▸ Provided data:
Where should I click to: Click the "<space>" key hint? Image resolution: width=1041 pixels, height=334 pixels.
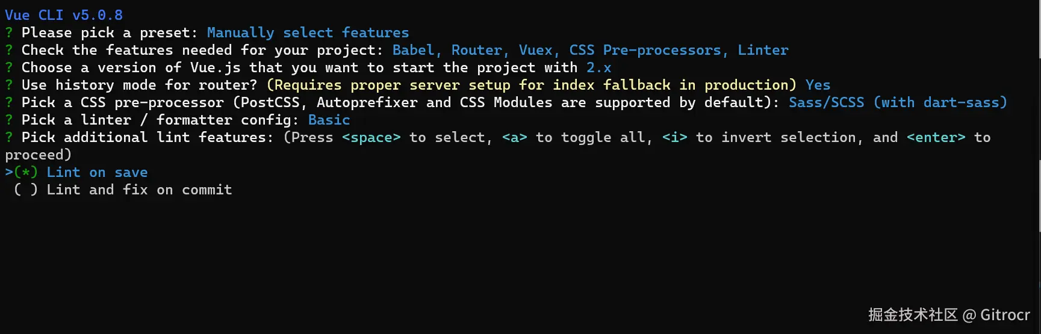tap(371, 137)
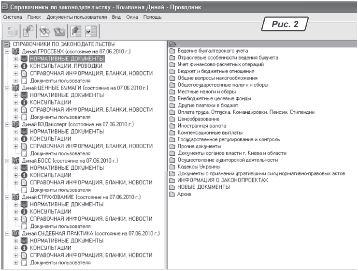Expand the КОНСУЛЬТАЦИИ, ПРОВОДКИ node
The width and height of the screenshot is (358, 271).
click(15, 66)
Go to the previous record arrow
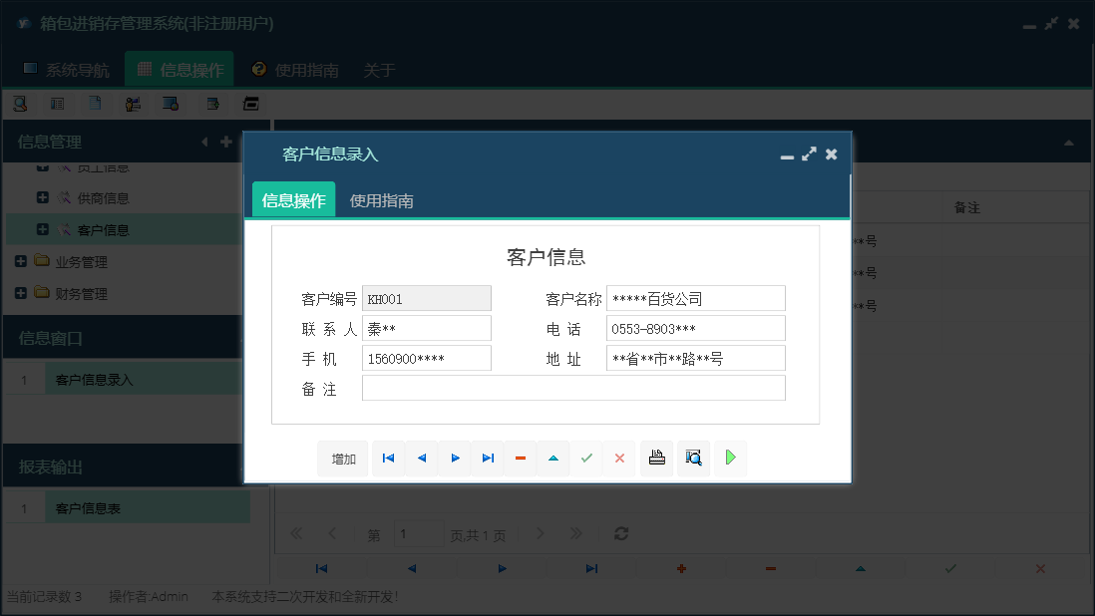This screenshot has width=1095, height=616. (x=421, y=458)
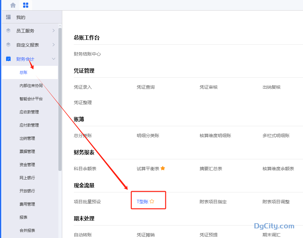Open the T型账 link
Viewport: 303px width, 238px height.
pyautogui.click(x=143, y=202)
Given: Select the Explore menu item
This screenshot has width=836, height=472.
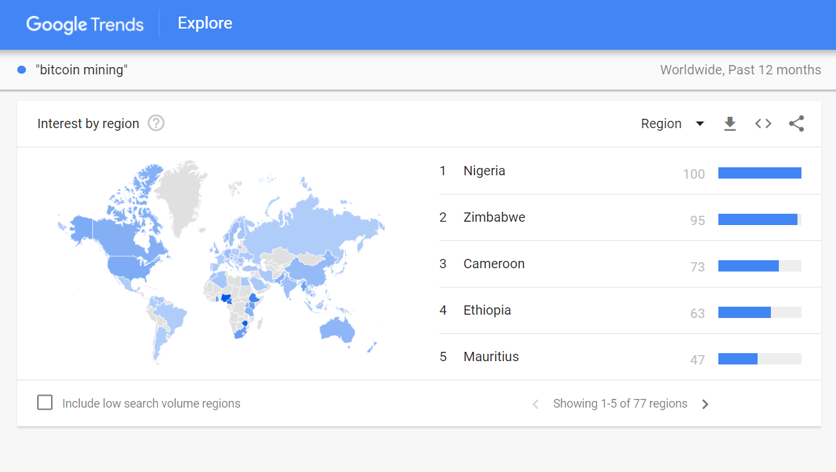Looking at the screenshot, I should pos(204,23).
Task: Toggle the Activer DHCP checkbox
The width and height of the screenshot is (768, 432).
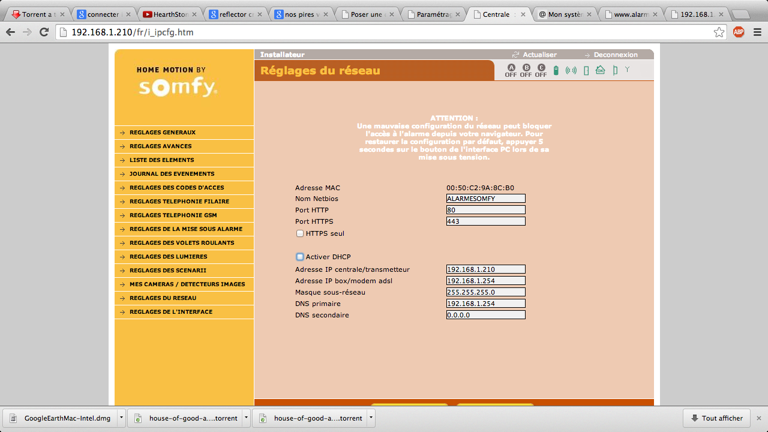Action: click(x=300, y=257)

▸ Work request:
Write out exactly the lines from the one containing "The width and height of the screenshot is (768, 432)." through the end of the entries, both included. Pictures are not copied.

▸ Solution to the exercise:
The width and height of the screenshot is (768, 432).
Action: click(x=300, y=257)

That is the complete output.